DATA SHOWN:
★ ★ ★ ★ ★ ★ ★

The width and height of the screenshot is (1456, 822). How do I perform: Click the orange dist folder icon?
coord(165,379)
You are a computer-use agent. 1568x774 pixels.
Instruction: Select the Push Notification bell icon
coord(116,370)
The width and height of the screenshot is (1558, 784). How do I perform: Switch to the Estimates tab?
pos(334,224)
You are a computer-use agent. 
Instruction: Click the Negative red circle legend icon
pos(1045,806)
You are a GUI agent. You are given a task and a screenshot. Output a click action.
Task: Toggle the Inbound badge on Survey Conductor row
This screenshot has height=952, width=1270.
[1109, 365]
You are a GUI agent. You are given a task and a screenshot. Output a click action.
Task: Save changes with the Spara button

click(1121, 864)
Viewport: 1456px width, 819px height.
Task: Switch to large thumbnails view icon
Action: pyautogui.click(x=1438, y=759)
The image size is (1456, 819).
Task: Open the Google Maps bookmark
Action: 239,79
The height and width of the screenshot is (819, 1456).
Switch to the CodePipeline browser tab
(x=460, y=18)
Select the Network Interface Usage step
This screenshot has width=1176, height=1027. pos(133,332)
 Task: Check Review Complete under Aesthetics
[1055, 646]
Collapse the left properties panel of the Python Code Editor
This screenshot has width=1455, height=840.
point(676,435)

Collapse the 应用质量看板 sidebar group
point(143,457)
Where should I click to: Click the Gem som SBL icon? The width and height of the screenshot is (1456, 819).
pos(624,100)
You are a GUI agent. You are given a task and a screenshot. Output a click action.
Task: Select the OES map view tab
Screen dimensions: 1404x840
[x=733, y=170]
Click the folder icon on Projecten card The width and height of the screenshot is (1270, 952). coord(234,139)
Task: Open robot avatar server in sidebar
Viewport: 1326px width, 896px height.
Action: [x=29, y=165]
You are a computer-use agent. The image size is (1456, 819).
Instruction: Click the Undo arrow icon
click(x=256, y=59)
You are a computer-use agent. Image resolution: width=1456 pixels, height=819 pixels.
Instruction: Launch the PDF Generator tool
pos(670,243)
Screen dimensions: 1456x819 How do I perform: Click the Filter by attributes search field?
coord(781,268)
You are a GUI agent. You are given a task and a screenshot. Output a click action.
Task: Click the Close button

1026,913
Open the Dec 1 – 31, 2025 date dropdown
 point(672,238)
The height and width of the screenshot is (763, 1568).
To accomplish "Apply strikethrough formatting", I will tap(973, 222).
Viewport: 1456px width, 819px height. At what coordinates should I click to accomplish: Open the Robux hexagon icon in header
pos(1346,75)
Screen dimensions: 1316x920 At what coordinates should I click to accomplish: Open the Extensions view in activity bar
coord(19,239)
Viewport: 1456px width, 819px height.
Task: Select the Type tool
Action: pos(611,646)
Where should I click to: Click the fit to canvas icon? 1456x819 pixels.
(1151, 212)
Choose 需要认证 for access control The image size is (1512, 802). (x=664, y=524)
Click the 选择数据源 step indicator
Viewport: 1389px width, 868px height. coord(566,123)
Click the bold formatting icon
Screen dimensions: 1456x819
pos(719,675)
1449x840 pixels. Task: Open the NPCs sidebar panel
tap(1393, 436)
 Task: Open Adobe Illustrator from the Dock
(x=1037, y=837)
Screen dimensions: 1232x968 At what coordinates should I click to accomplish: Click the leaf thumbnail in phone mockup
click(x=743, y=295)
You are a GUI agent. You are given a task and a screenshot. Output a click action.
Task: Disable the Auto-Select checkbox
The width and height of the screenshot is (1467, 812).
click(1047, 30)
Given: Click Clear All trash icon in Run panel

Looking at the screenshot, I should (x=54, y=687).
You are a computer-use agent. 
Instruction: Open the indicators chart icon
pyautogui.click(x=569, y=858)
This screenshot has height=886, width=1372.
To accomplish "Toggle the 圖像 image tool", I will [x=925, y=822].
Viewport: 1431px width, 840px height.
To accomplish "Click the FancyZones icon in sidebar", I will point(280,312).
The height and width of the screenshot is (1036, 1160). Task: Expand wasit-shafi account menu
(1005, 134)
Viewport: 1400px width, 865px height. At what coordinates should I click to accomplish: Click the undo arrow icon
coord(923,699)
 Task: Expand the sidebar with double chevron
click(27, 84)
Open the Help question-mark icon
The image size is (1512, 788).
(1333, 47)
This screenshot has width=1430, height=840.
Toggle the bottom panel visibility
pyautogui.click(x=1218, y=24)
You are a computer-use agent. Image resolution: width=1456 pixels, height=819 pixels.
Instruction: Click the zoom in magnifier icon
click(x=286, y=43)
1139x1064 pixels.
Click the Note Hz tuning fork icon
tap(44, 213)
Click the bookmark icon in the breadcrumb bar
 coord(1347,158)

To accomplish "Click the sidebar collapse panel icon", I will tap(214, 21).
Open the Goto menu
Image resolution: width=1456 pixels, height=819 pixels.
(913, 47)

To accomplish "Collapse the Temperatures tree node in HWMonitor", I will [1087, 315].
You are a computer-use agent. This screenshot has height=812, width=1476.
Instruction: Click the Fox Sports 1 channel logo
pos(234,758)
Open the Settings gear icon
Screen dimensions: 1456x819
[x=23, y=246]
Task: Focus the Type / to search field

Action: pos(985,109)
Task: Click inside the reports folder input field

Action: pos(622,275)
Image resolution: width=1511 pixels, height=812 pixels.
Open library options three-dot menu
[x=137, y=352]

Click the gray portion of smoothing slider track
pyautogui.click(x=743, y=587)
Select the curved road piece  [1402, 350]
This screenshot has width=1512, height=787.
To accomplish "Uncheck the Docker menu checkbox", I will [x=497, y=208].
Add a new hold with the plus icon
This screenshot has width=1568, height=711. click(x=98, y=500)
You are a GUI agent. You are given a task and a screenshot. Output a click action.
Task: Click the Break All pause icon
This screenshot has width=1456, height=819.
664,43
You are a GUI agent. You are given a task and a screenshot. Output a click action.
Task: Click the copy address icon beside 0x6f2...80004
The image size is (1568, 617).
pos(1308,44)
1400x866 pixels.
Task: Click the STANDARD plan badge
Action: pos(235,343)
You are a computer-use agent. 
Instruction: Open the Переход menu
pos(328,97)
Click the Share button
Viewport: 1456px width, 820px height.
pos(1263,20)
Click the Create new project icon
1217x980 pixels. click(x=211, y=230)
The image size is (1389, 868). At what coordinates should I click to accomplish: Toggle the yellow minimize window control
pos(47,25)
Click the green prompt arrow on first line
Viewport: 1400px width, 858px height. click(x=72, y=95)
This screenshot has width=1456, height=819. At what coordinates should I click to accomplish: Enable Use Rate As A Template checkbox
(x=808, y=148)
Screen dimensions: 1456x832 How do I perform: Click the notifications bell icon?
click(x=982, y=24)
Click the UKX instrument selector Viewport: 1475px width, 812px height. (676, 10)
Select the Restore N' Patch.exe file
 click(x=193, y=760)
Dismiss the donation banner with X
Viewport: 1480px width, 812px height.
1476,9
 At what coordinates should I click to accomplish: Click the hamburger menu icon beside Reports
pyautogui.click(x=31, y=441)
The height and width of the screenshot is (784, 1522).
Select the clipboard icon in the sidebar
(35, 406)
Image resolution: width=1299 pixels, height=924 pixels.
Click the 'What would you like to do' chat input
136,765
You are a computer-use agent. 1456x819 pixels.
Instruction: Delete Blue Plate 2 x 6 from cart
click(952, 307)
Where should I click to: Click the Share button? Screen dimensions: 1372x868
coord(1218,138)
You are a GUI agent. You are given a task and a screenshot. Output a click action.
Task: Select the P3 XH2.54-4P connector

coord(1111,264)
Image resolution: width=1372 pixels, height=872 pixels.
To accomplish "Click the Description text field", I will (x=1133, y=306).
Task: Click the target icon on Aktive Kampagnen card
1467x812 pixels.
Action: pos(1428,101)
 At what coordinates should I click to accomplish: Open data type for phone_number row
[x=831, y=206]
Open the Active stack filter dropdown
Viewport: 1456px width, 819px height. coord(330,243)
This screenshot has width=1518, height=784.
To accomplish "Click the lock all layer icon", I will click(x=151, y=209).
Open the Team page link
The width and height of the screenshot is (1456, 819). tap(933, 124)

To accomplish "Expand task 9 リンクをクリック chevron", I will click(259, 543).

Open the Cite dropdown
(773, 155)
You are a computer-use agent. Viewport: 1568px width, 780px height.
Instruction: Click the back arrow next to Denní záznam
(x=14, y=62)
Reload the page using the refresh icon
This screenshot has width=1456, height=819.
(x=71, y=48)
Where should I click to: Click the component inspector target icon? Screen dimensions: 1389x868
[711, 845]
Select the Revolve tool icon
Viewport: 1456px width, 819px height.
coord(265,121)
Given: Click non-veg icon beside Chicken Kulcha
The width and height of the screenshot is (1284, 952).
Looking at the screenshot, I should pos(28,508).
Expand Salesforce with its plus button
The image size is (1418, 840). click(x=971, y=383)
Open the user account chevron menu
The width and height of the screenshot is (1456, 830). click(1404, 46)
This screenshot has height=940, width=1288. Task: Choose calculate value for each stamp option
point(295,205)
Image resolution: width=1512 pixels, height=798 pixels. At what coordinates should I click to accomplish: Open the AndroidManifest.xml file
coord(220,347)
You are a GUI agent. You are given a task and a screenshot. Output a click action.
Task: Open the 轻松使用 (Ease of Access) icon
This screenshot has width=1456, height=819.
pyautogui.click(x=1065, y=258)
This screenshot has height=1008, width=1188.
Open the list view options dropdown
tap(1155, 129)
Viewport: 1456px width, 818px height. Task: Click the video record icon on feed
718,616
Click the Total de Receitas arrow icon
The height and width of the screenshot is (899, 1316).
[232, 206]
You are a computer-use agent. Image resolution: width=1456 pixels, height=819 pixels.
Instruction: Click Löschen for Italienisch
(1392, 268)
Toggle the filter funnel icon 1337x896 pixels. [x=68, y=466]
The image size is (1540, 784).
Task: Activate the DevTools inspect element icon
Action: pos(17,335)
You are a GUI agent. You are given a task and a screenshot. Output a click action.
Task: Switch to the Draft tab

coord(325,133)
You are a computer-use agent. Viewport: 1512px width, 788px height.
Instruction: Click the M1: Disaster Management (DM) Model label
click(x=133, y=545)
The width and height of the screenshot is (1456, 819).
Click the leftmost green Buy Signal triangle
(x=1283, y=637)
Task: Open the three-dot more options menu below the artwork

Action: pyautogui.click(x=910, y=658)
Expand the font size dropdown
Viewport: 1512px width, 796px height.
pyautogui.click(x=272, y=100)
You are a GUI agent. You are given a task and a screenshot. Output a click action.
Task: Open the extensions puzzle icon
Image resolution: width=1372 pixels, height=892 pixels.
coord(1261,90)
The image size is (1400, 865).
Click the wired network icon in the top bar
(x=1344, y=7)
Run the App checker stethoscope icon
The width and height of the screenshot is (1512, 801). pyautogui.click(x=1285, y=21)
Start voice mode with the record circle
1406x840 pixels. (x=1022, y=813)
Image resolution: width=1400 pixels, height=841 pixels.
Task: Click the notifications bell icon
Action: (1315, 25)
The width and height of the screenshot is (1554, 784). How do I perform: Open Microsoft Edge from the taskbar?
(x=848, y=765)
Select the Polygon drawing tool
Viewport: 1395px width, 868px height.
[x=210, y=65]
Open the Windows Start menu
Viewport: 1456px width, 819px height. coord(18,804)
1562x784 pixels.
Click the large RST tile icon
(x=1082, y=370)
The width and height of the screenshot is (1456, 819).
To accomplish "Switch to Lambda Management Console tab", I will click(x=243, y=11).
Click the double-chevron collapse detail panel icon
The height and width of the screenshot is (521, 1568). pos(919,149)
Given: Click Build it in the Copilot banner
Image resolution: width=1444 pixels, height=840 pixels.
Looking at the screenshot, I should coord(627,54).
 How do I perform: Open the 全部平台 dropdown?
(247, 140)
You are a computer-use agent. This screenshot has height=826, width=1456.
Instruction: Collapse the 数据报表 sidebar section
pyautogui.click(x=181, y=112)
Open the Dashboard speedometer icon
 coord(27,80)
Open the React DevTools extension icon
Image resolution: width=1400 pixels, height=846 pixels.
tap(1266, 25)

★ ★ ★ ★ ★ ★ ★

WHAT YOU NEED TO DO:
Go through the listing, and whenever a line contains the string "banner", copy that line.

YOUR SOLUTION:
Dismiss the donation banner with X
Given: Click Build it in the Copilot banner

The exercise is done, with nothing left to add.